Key Ultrasound Markers for Down Syndrome
During a prenatal ultrasound, healthcare providers look for specific physical characteristics, known as soft markers or anatomical anomalies, suggesting an increased likelihood of Down syndrome. One marker is increased nuchal translucency (NT), an accumulation of fluid at the back of the fetal neck. Another common finding is an absent or underdeveloped nasal bone. These features are assessed for their presence and development.
Another indicator is echogenic bowel, where fetal intestines appear unusually bright, similar to bone. Shortened long bones, particularly the femur (thigh bone) and humerus (upper arm bone), are also measured. Mild dilation of the fetal kidney, known as pyelectasis, is sometimes detected. These findings provide structural details about the fetus.
Heart defects are common in fetuses with Down syndrome, including ventricular septal defects (VSDs) or atrioventricular septal defects. Ultrasound can visualize fetal heart structure to identify anomalies. Less common markers include a “sandal gap” (increased space between the first and second toes) and clinodactyly (an incurved little finger). These markers offer clues during prenatal assessment.
When Ultrasound Markers Are Observed
Ultrasound timing is important for identifying specific Down syndrome markers. First-trimester screening, performed between 11 and 14 weeks, includes the nuchal translucency scan. This scan measures the fluid behind the fetal neck and assesses the nasal bone. Observing these markers provides early indications.

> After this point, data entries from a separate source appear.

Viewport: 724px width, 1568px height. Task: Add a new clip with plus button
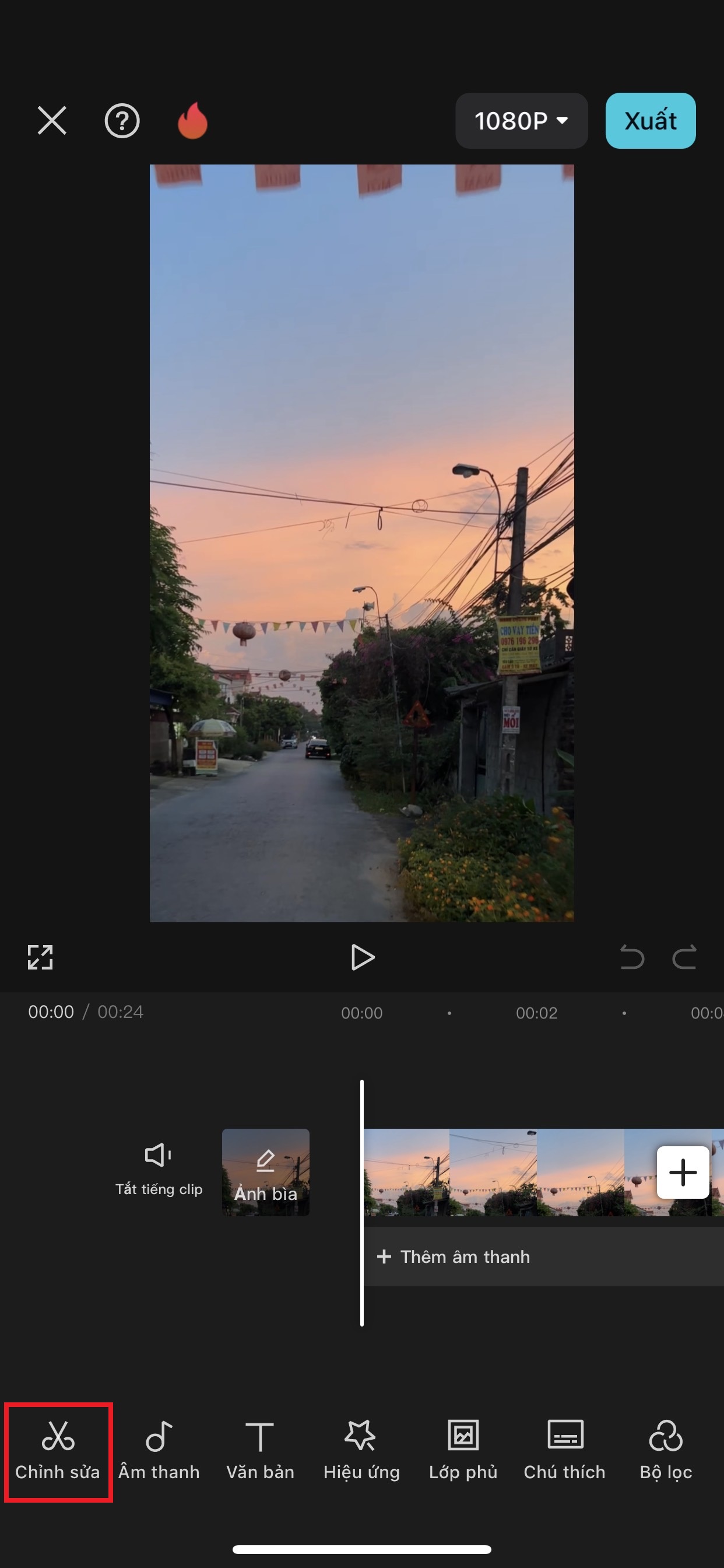pyautogui.click(x=683, y=1172)
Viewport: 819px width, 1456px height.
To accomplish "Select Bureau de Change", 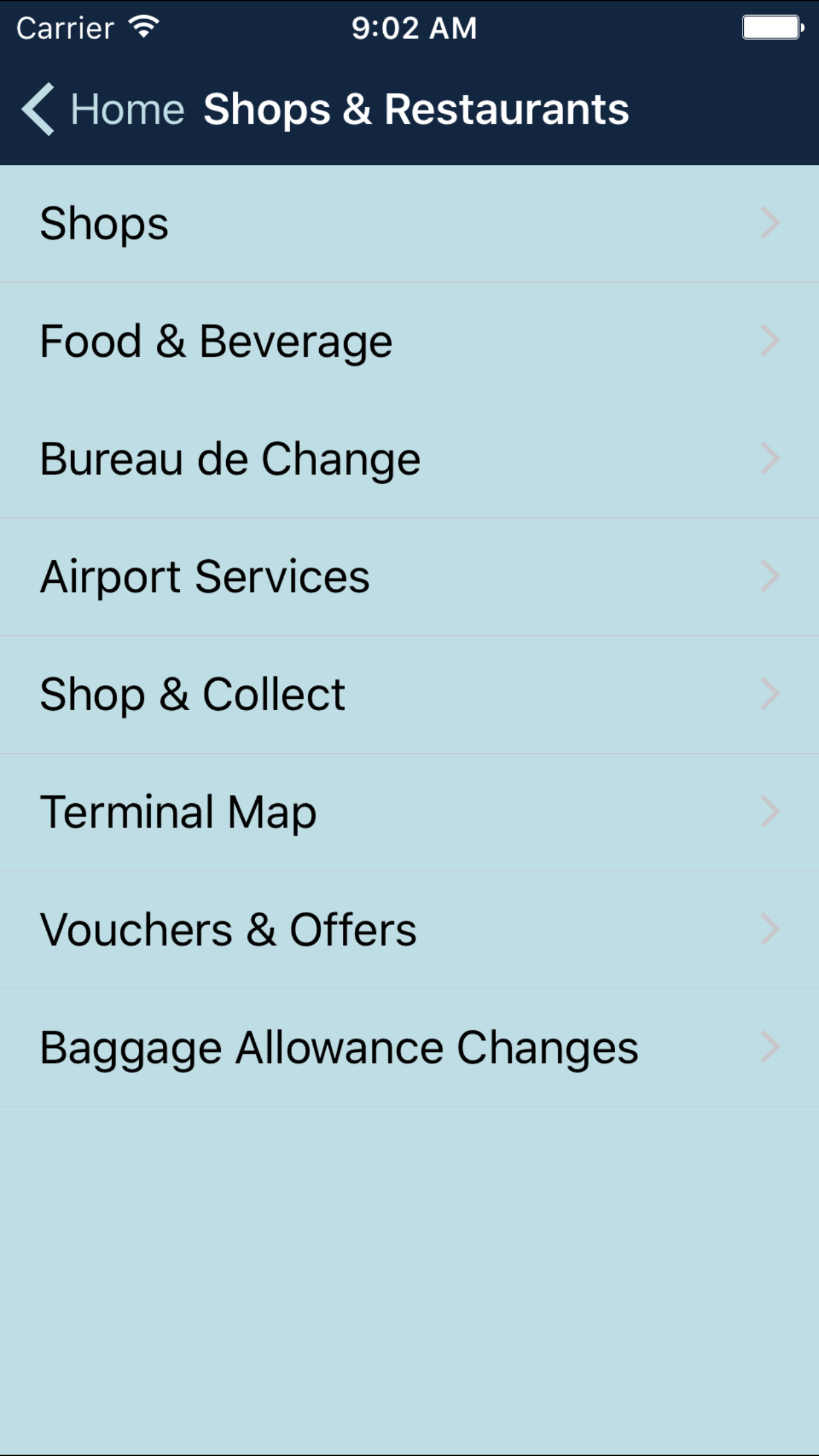I will (410, 459).
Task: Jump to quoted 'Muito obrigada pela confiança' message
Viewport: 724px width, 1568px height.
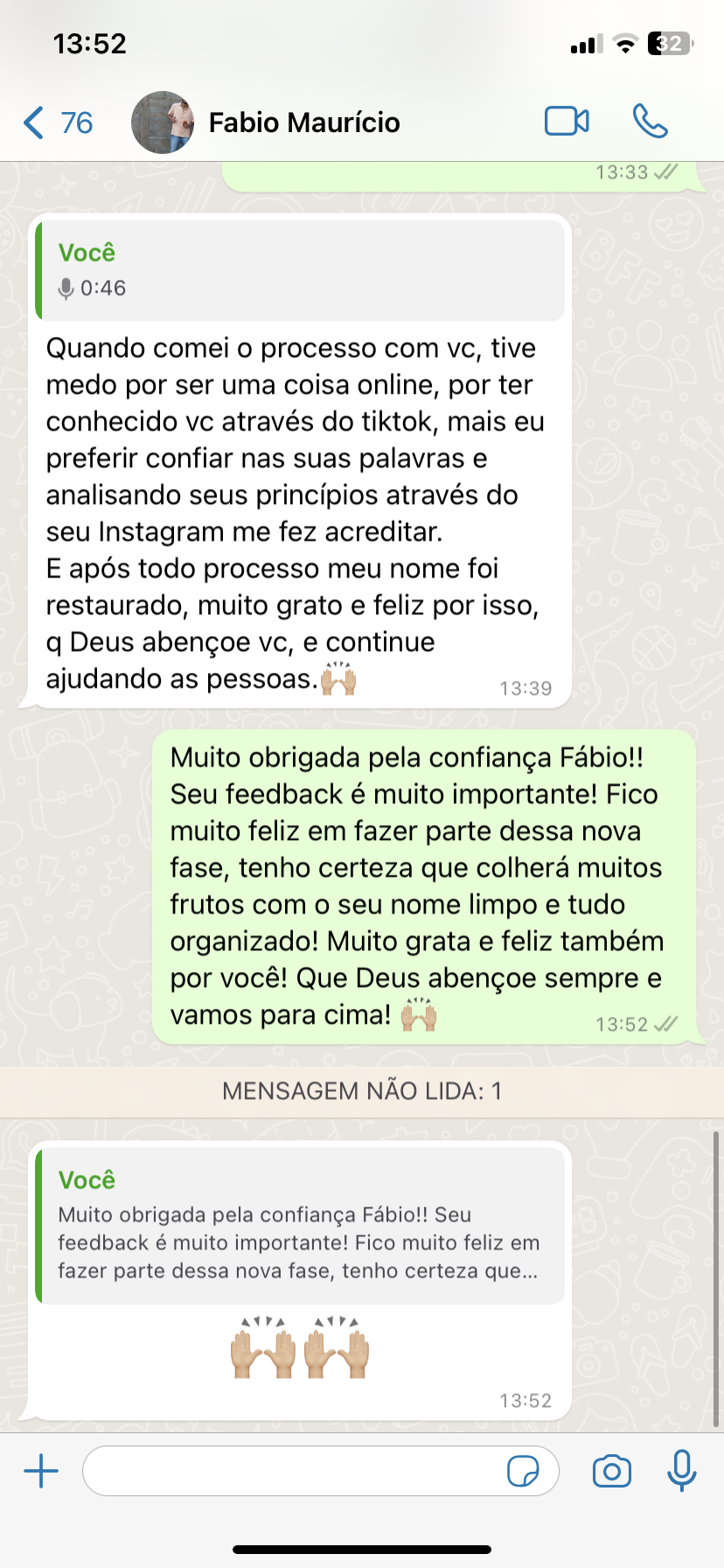Action: [x=300, y=1224]
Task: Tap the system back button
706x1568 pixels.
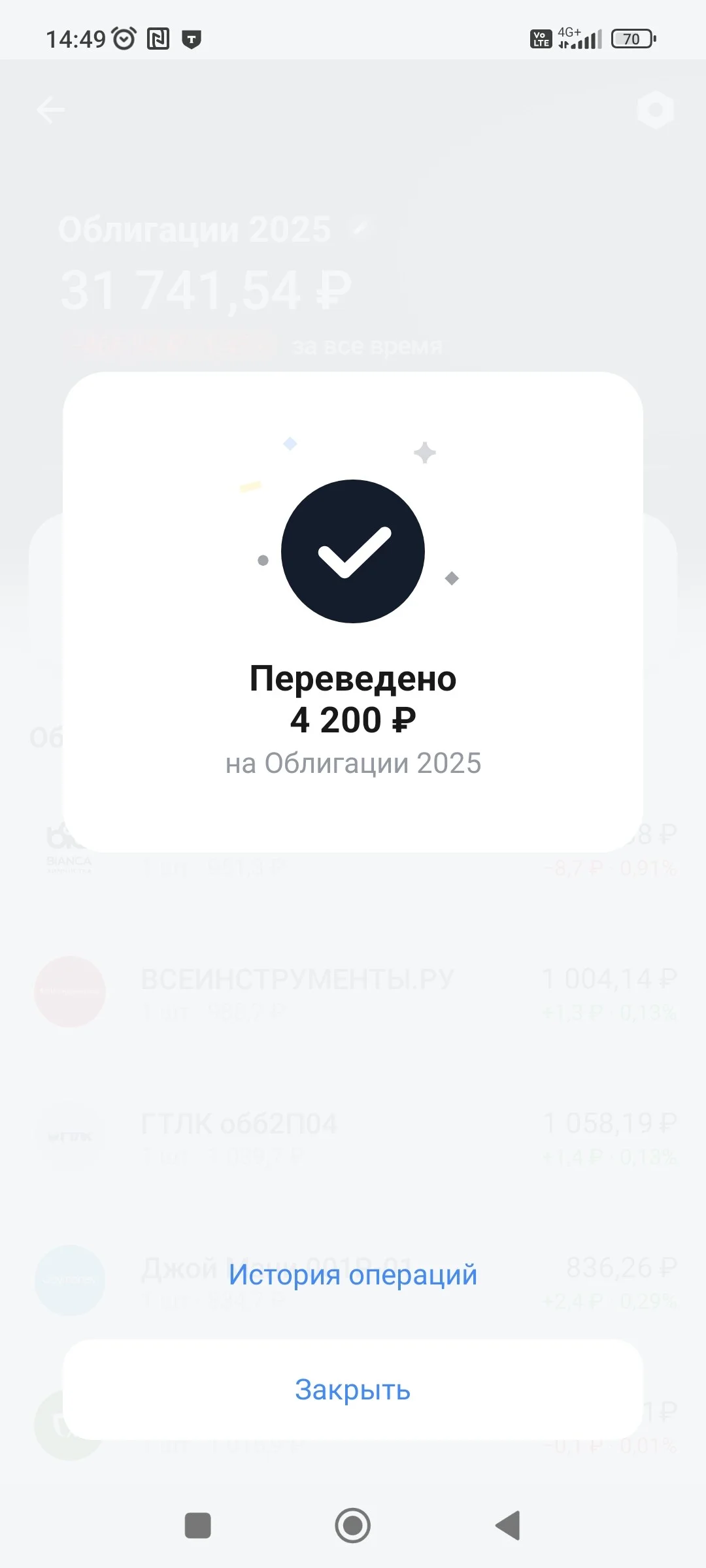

The second-trimester anatomy scan, between 18 and 22 weeks, is a more comprehensive examination. During this scan, a wider range of fetal structures and organs are assessed, detecting other markers like heart defects, echogenic bowel, or shortened long bones. Markers become more reliably visible or measurable at these stages of development.
Understanding Ultrasound’s Role in Screening
Ultrasound is a screening tool, not a definitive diagnostic test for Down syndrome. The presence of one or more ultrasound markers increases the estimated risk of the condition but does not confirm a diagnosis. Many markers, when found in isolation, can also be present in pregnancies without Down syndrome. For example, a shortened femur can be a normal variant in a healthy baby.
This highlights false positives and false negatives in screening. A false positive occurs when markers suggest increased risk, but the baby is born without Down syndrome. Conversely, a false negative occurs when no markers are seen, yet the baby is later diagnosed. Ultrasound provides an assessment of risk, not a conclusive answer.
Following Up on Ultrasound Findings
When ultrasound findings suggest increased Down syndrome risk, several options for further evaluation are available. Non-invasive prenatal testing (NIPT) is often offered. This blood test analyzes fragments of fetal DNA circulating in the mother’s bloodstream to screen for chromosomal abnormalities, providing a more accurate risk assessment than ultrasound.
For a definitive diagnosis, invasive procedures like chorionic villus sampling (CVS) or amniocentesis are recommended. CVS is performed earlier, between 10 and 13 weeks, by taking a placental tissue sample. Amniocentesis, done after 15 weeks, involves collecting amniotic fluid. Both provide genetic material for chromosomal analysis, offering a conclusive diagnosis.
Genetic counseling offers families detailed information about ultrasound findings, testing options, and potential outcomes. Counselors discuss test benefits, risks, and accuracy, helping parents make informed decisions. This support ensures families understand their choices for prenatal management.